FRAGMENTO DEL DOCUMENTO:
================================

Los tres grandes pilares de la reflexión filosófica a lo largo de la historia son el ser, el pensamiento y el lenguaje. Todas las corrientes filosóficas tienden a poner el acento sobre uno o sobre otro. En esta historia del pensamiento emerge, con derecho propio y con un peso muy importante, la así llamada “filosofía cristiana”: una propuesta filosófica con una amistosa inclinación hacia el realismo y cuya reflexión tiende a girar, por lo tanto, en torno al problema del ser y, de forma un poco más marginal, en torno al problema del pensar.
Sin embargo el lenguaje es un terreno poco explorado para la mayor parte de los realistas. Una gran parte de los tomistas actuales, afincados en los ateneos pontificios romanos en su preparación para un ministerio de evangelización, leen con recelo a los grandes teóricos del lenguaje, especialmente a los de los siglos XIX y XX -De Saussure, Heidegger y Gadamer, Austin…- a la caza condenatoria y apologética de expresiones de relativismo y de anti-realismo. Asimilan en líneas generales las enseñanzas del Crátilo de Platón y de Aristóteles, y con ello se disponen a dar el salto a la teología, a la reflexión sobre el valor del lenguaje escriturístico, a la reflexión escatológica sobre la eficacia de la Palabra de Dios en la historia y en los sacramentos, y a la reflexión trinitaria sobre la persona del Verbo.
La reflexión filosófica sobre el lenguaje de gran parte del realismo tomista ha pasado de ser ancilla theologiae, sierva de la teología, a ser una cría descuidada y temerosa escondida entre las faldas de una madre inhóspitamente dogmática.
Es natural que una filosofía centrada en el valor del ser como tal caiga en la tentación de descuidar el valor del lenguaje. Pero tal tentación, por más natural que resulte, no deja de ser una tentación. Y en esta no debemos caer. No se trata tampoco de sustituir la reflexión en torno a las preguntas más nobles de la filosofía -sobre el hombre, el bien, la verdad, la belleza, Dios- por un refrito existencialista y poético que no conduce a nada o, peor aún, que nos termina conduciendo a la nada. Se trata de restaurar una de las columnas que deben sostener el edificio teórico y práctico que conserva el tesoro de esa filosofía y de la teología.

================================

EJERCICIOS PROPUESTOS:
a: Según el texto sobre la filosofía cristiana y el lenguaje, ¿cuáles son los tres grandes pilares de la reflexión filosófica a lo largo de la historia?
b: Prolonga el texto sobre la filosofía cristiana y el lenguaje a partir de su última oración.
Las líneas que vienen a continuación no guardan ninguna relación con el texto sobre la filosofía cristiana y el lenguaje.

DATOS DEL EJERCICIO:
================================

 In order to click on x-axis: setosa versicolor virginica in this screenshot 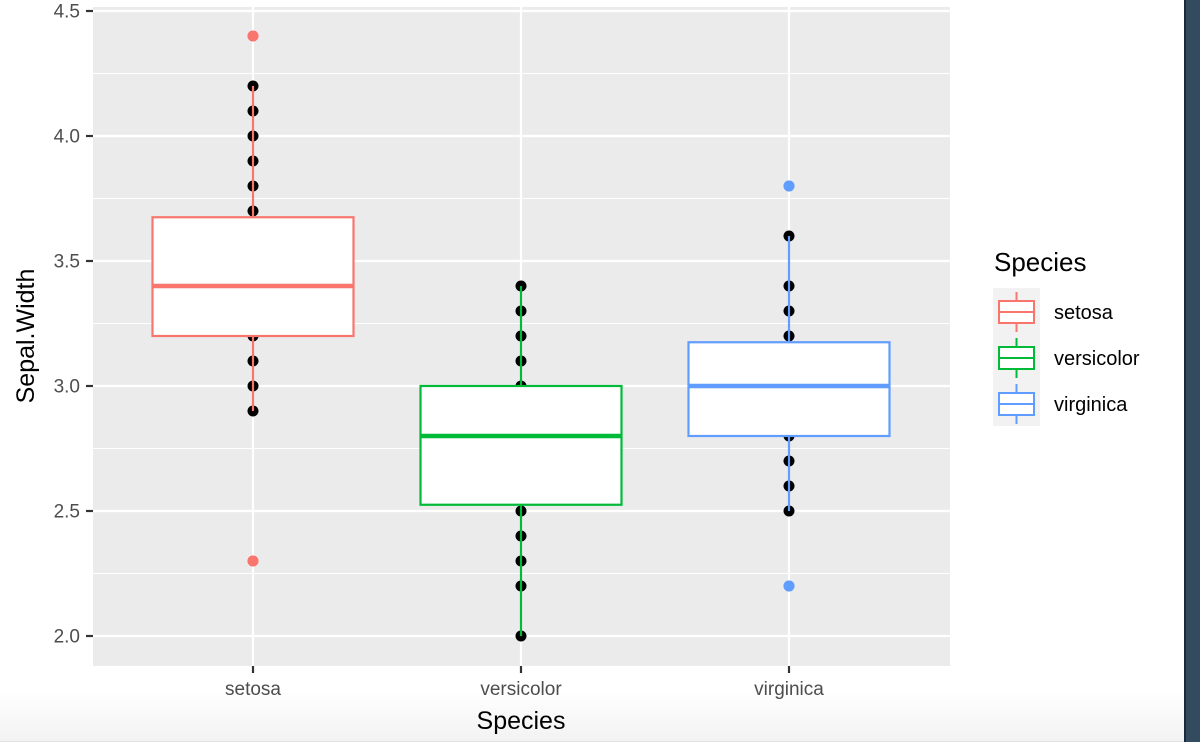, I will do `click(524, 683)`.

================================

RESPUESTAS:
a: Son el ser, el pensamiento y el lenguaje.

b:
Resulta obvio que esta reflexión debe darse en un contexto realista según ese realismo construido por Aristóteles, llevado a su culmen por el Doctor Angélico y expresado en su versión más práctica por los pensadores que se han dejado maravillar por el poder del sentido común como Chesterton, Guardini o el papa Benedicto XVI, por poner algunos ejemplos que me resultan especialmente estimados y que han realizado una gran aportación literaria en el contexto del pensamiento cristiano. Doy por hecho una línea de pensamiento en el que se acepta que se pueden conocer las cosas tal y como son, y que, a esa aceptación implícita de que existe una adecuación entre la cosa conocida y el concepto correspondiente en el sujeto que la conoce se le llama verdad.
Ejemplo. Cuando veo una mesa y pienso: “una mesa”, se establece esa tal relación a la que los realistas llaman “verdad”. La afirmación /X es una mesa/ coincide, en efecto, con la existencia real de tal mesa y con el hecho de que se trata realmente de una mesa.
Adán era un realista. No por méritos propios, sino por mandato divino. En efecto, en el libro del Génesis Dios le manda a Adán a que ponga nombre a todas las cosas. Ese ejercicio de denotación, independientemente de su valor antropológico y de situar simbólicamente al hombre como rey y administrador de la creación (el tema de los nombres era en aquel entonces cosa seria), convierte al padre de los hombres en el primer realista práctico. Y practica su realismo nombrando a los animales, a las plantas y, en general, a todas las cosas. Este ejercicio supone el principio realista de que las cosas son lo que son. Y como son lo que son, pueden ser nombradas.
Pero este ejercicio de denotación le da a Adán y, por extensión, a todos los hombres, un papel de colaboradores en la creación.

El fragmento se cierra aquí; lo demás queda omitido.